God's Triangle Prospero

It began with just another box of old black-and-white photographs being sorted during a visit to my mother in Melbourne, Australia. But there was one family group photo that stood out because I had never seen it before, nor could I identify one of the women in it.

My mother was dismissive. "Oh, that's just Aunty Florrie," she said, "she wasn't talked about much."

My mother's reaction to the photograph intrigued me. Why was Aunty Florrie the only member of my extended Cox family I had not heard of before?

I pressed my mother to explain. Bit by bit I extracted the basic facts that Florence "Florrie" Cox had been married to a Baptist missionary in East Bengal (now Bangladesh), and that there was "another woman" whom her husband later married. There had been a "terrible scandal" when it happened around the time of the First World War.

My mother's revelations seemed to amount to no more than a small sidebar story for the family history. I was not to know that it would lead me onto a late-life career change.

Having left the BBC in 1996, I had been doing the usual things for a retired corporation manager: teaching, consultancies and writing occasional newspaper articles.

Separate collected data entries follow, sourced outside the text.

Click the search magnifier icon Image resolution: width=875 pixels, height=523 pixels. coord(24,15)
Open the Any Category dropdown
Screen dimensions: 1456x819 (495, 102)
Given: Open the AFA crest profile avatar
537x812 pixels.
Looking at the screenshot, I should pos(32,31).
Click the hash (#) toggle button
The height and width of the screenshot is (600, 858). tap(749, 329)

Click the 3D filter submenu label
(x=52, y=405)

But that all began to change as I dug deeper into Florrie Cox's astonishing story.

The more I discovered, the more it became clear that what happened to my great aunt deserved a wider audience than the family history.


Arthur Cox and family 1914

My wife, Rosemary, and I were telling friends over dinner what had been uncovered about Florrie, when Rosemary suddenly declared "You know, this would make a great film!" I had to agree.

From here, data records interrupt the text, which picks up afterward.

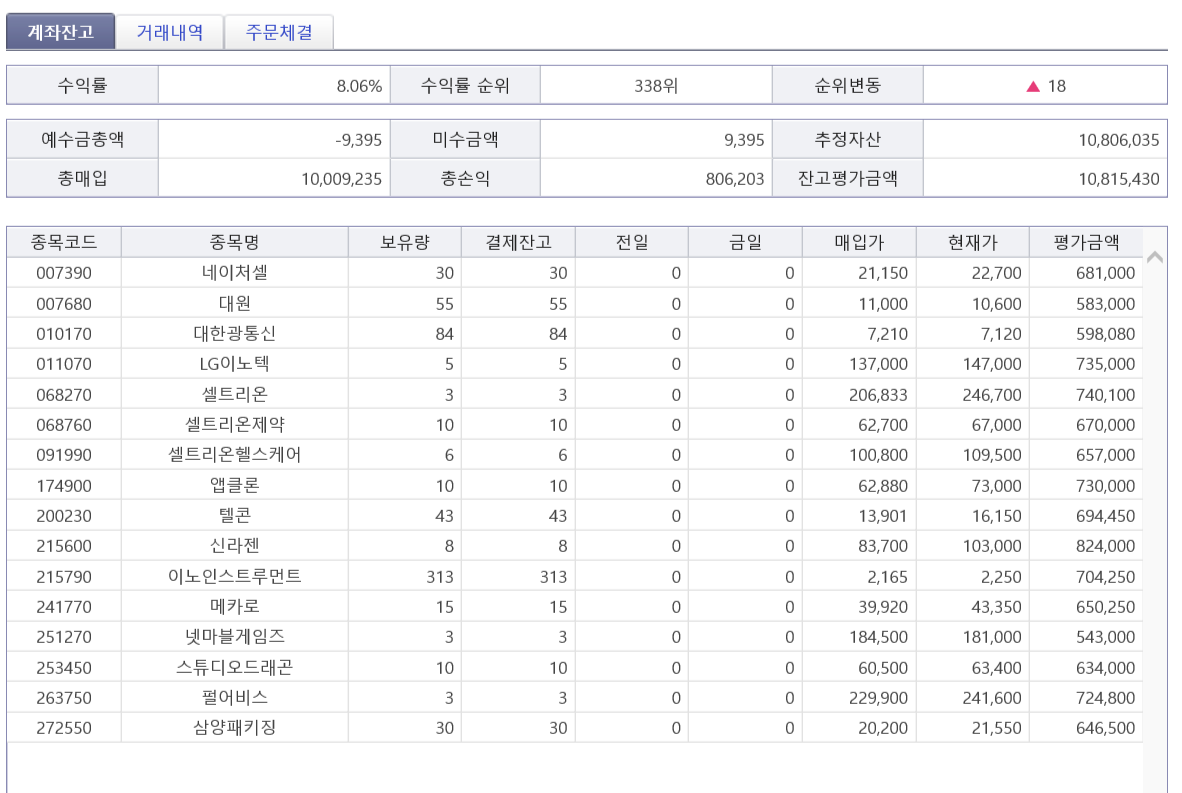Viewport: 1182px width, 793px height.
Task: Click the 종목코드 column header
Action: coord(64,242)
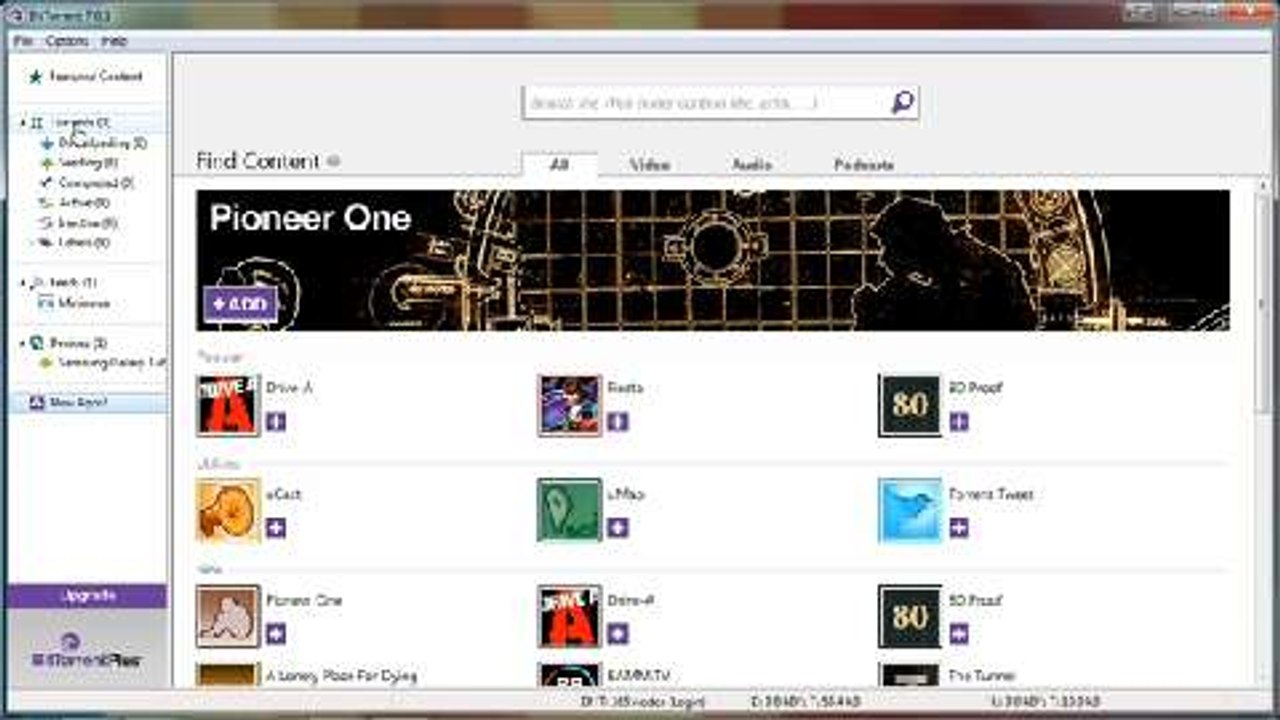Click the search magnifier icon
Image resolution: width=1280 pixels, height=720 pixels.
coord(902,102)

I was about to leave for Australia, where I was born and grew up, so took the opportunity to sound out the national and Victorian State government film agencies about the movie idea.

The people at Screen Australia, as the Australian Film Commission is now known, were polite when I met them in Sydney, but not enthusiastic. However, the reaction was different when I pitched the idea to Roslyn Walker, then Script Development Editor for Film Victoria in Melbourne. She thought it could make a wonderful film and that we should keep in touch as the project developed.

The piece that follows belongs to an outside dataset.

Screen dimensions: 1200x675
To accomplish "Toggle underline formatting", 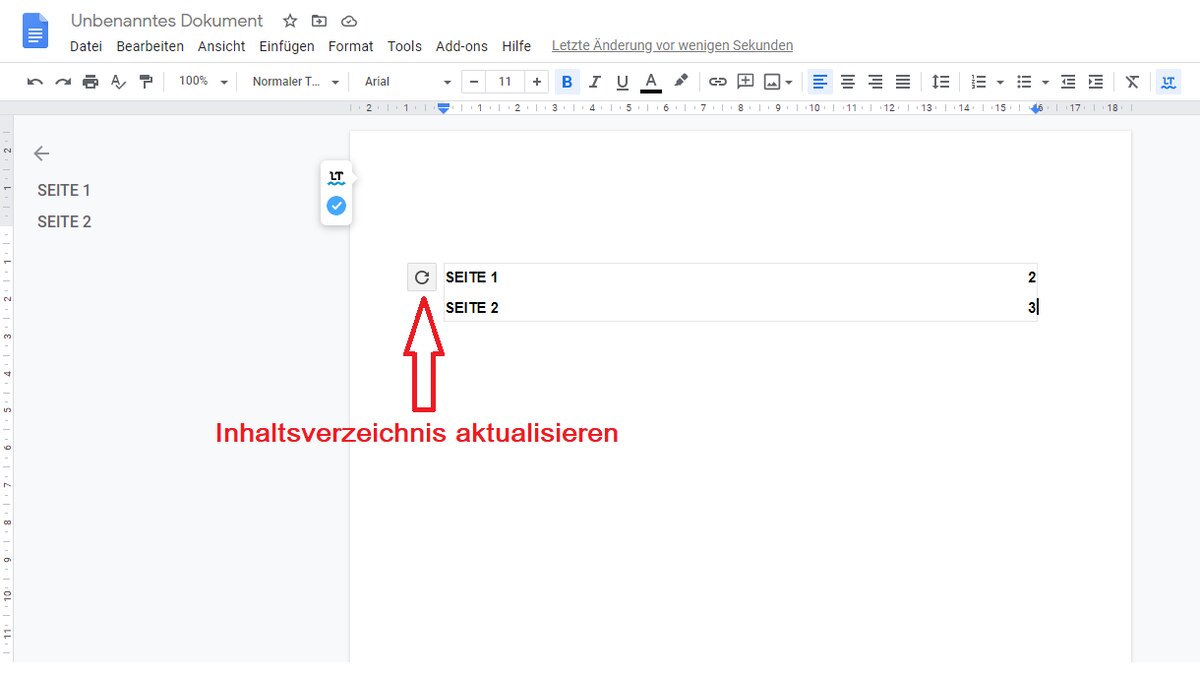I will point(622,81).
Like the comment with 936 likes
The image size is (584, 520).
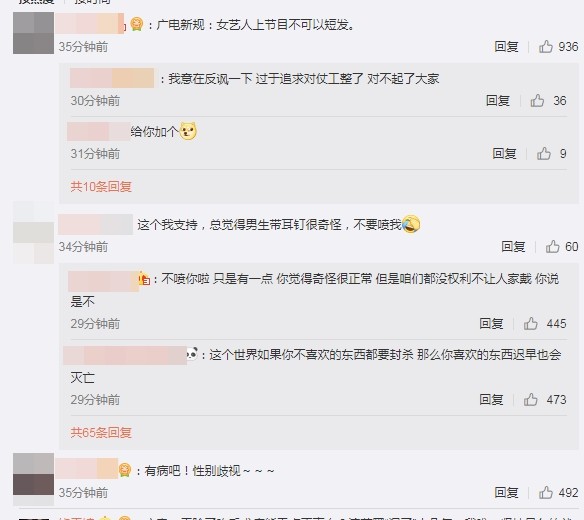tap(546, 47)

It soon became clear there were two major problems: 1) I had yet to establish why there had been such a deep scandal, and 2) although I had spent a total of six years in television news, I was clueless about writing a screenplay.

Coming up with the title God's Triangle was the easy bit, but in my naivety, I believed that the skills for writing a television news script and a screenplay were basically the same. Wrong. My first draft of the screenplay was embarrassingly bad.

In the early 1970s, I had got to know Australia's Bruce Beresford who was then working in London and yet to establish himself as one of Hollywood's most successful directors. He had asked me to comment on a raucous script he and his mate Barry Humphries had written, titled The Adventures of Barry McKenzie and based on the Private Eye magazine comic strip.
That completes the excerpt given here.